Dataset records
————

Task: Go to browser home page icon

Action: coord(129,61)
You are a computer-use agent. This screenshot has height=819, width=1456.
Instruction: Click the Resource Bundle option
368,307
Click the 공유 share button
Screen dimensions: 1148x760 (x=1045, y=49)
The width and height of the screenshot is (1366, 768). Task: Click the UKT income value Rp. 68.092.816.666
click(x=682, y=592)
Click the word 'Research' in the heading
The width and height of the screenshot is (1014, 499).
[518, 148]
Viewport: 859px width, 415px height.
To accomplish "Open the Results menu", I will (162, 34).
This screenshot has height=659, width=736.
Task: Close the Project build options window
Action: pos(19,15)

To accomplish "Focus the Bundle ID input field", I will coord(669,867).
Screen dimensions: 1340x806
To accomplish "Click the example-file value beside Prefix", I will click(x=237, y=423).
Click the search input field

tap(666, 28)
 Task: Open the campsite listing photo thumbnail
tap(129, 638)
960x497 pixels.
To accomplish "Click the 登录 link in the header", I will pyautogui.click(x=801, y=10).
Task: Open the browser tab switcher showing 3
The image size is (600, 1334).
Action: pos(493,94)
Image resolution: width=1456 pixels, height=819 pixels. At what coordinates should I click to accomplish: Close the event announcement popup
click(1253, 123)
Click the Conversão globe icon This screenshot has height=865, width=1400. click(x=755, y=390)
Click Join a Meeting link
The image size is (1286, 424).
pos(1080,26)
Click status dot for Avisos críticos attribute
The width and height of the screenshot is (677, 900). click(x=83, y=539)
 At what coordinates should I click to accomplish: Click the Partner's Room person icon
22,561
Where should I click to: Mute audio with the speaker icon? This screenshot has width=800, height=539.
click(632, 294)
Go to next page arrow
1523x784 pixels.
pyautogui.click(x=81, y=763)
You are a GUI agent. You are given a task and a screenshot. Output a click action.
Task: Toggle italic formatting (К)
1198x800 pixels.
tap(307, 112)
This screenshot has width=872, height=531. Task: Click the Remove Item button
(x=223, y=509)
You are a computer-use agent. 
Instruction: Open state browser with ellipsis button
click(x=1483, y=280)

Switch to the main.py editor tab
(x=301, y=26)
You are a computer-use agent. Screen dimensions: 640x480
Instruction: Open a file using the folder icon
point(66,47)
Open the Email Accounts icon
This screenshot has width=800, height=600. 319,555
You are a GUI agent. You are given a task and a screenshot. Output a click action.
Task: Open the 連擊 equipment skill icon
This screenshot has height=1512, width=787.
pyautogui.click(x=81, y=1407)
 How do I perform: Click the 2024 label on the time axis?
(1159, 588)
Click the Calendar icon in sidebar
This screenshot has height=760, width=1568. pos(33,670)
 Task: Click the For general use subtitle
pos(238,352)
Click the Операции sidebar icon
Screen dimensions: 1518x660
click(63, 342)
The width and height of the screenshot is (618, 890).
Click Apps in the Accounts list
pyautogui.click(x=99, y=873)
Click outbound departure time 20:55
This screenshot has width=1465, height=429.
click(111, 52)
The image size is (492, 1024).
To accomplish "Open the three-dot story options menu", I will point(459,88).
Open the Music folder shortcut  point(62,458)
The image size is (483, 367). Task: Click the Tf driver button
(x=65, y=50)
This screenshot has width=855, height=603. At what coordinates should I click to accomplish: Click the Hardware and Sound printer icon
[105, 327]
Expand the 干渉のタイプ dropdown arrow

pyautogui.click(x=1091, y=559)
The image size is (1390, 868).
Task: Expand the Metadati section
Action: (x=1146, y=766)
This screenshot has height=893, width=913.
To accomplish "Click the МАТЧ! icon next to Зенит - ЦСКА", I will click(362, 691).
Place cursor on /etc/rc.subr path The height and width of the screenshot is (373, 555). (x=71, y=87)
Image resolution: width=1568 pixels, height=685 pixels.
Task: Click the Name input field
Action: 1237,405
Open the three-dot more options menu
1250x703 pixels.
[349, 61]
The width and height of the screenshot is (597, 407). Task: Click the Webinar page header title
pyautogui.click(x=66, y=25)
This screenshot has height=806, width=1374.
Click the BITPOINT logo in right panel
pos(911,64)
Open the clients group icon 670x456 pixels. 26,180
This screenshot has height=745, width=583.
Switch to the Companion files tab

————

**EXERCISE OBJECTIVE:** Your response must repeat the entries above exactly, in full.

**ANSWER FOR THE TASK:**
Task: Go to browser home page icon

Action: coord(129,61)
You are a computer-use agent. This screenshot has height=819, width=1456.
Instruction: Click the Resource Bundle option
368,307
Click the 공유 share button
Screen dimensions: 1148x760 (x=1045, y=49)
The width and height of the screenshot is (1366, 768). Task: Click the UKT income value Rp. 68.092.816.666
click(x=682, y=592)
Click the word 'Research' in the heading
The width and height of the screenshot is (1014, 499).
[518, 148]
Viewport: 859px width, 415px height.
To accomplish "Open the Results menu", I will (162, 34).
This screenshot has height=659, width=736.
Task: Close the Project build options window
Action: pos(19,15)

To accomplish "Focus the Bundle ID input field", I will coord(669,867).
Screen dimensions: 1340x806
To accomplish "Click the example-file value beside Prefix", I will click(x=237, y=423).
Click the search input field

tap(666, 28)
 Task: Open the campsite listing photo thumbnail
tap(129, 638)
960x497 pixels.
To accomplish "Click the 登录 link in the header", I will pyautogui.click(x=801, y=10).
Task: Open the browser tab switcher showing 3
The image size is (600, 1334).
Action: pos(493,94)
Image resolution: width=1456 pixels, height=819 pixels. At what coordinates should I click to accomplish: Close the event announcement popup
click(1253, 123)
Click the Conversão globe icon This screenshot has height=865, width=1400. click(x=755, y=390)
Click Join a Meeting link
The image size is (1286, 424).
pos(1080,26)
Click status dot for Avisos críticos attribute
The width and height of the screenshot is (677, 900). click(x=83, y=539)
 At what coordinates should I click to accomplish: Click the Partner's Room person icon
22,561
Where should I click to: Mute audio with the speaker icon? This screenshot has width=800, height=539.
click(632, 294)
Go to next page arrow
1523x784 pixels.
pyautogui.click(x=81, y=763)
You are a GUI agent. You are given a task and a screenshot. Output a click action.
Task: Toggle italic formatting (К)
1198x800 pixels.
tap(307, 112)
This screenshot has width=872, height=531. Task: Click the Remove Item button
(x=223, y=509)
You are a computer-use agent. 
Instruction: Open state browser with ellipsis button
click(x=1483, y=280)

Switch to the main.py editor tab
(x=301, y=26)
You are a computer-use agent. Screen dimensions: 640x480
Instruction: Open a file using the folder icon
point(66,47)
Open the Email Accounts icon
This screenshot has width=800, height=600. 319,555
You are a GUI agent. You are given a task and a screenshot. Output a click action.
Task: Open the 連擊 equipment skill icon
This screenshot has height=1512, width=787.
pyautogui.click(x=81, y=1407)
 How do I perform: Click the 2024 label on the time axis?
(1159, 588)
Click the Calendar icon in sidebar
This screenshot has height=760, width=1568. pos(33,670)
 Task: Click the For general use subtitle
pos(238,352)
Click the Операции sidebar icon
Screen dimensions: 1518x660
click(63, 342)
The width and height of the screenshot is (618, 890).
Click Apps in the Accounts list
pyautogui.click(x=99, y=873)
Click outbound departure time 20:55
This screenshot has width=1465, height=429.
click(111, 52)
The image size is (492, 1024).
To accomplish "Open the three-dot story options menu", I will point(459,88).
Open the Music folder shortcut  point(62,458)
The image size is (483, 367). Task: Click the Tf driver button
(x=65, y=50)
This screenshot has width=855, height=603. At what coordinates should I click to accomplish: Click the Hardware and Sound printer icon
[105, 327]
Expand the 干渉のタイプ dropdown arrow

pyautogui.click(x=1091, y=559)
The image size is (1390, 868).
Task: Expand the Metadati section
Action: (x=1146, y=766)
This screenshot has height=893, width=913.
To accomplish "Click the МАТЧ! icon next to Зенит - ЦСКА", I will click(362, 691).
Place cursor on /etc/rc.subr path The height and width of the screenshot is (373, 555). (x=71, y=87)
Image resolution: width=1568 pixels, height=685 pixels.
Task: Click the Name input field
Action: 1237,405
Open the three-dot more options menu
1250x703 pixels.
[349, 61]
The width and height of the screenshot is (597, 407). Task: Click the Webinar page header title
pyautogui.click(x=66, y=25)
This screenshot has height=806, width=1374.
Click the BITPOINT logo in right panel
pos(911,64)
Open the clients group icon 670x456 pixels. 26,180
This screenshot has height=745, width=583.
Switch to the Companion files tab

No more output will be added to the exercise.